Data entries
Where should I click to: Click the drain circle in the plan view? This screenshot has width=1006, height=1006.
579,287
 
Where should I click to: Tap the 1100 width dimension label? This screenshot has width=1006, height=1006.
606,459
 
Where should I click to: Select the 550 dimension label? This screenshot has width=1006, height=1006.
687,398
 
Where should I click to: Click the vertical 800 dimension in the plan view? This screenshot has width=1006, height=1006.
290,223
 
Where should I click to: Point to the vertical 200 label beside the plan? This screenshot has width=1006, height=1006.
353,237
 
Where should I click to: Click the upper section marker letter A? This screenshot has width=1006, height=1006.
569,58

THE EXERCISE:
Could you rewrite the records above, renaming every "dimension" to "measurement" and keeping everything else the same?

SOLVED PROBLEM:
Where should I click to: Click the drain circle in the plan view? This screenshot has width=1006, height=1006.
579,287
 
Where should I click to: Tap the 1100 width measurement label? This screenshot has width=1006, height=1006.
606,459
 
Where should I click to: Select the 550 measurement label? This screenshot has width=1006, height=1006.
687,398
 
Where should I click to: Click the vertical 800 measurement in the plan view? This screenshot has width=1006, height=1006.
290,223
 
Where should I click to: Point to the vertical 200 label beside the plan? This screenshot has width=1006, height=1006.
353,237
 
Where should I click to: Click the upper section marker letter A? This screenshot has width=1006, height=1006.
569,58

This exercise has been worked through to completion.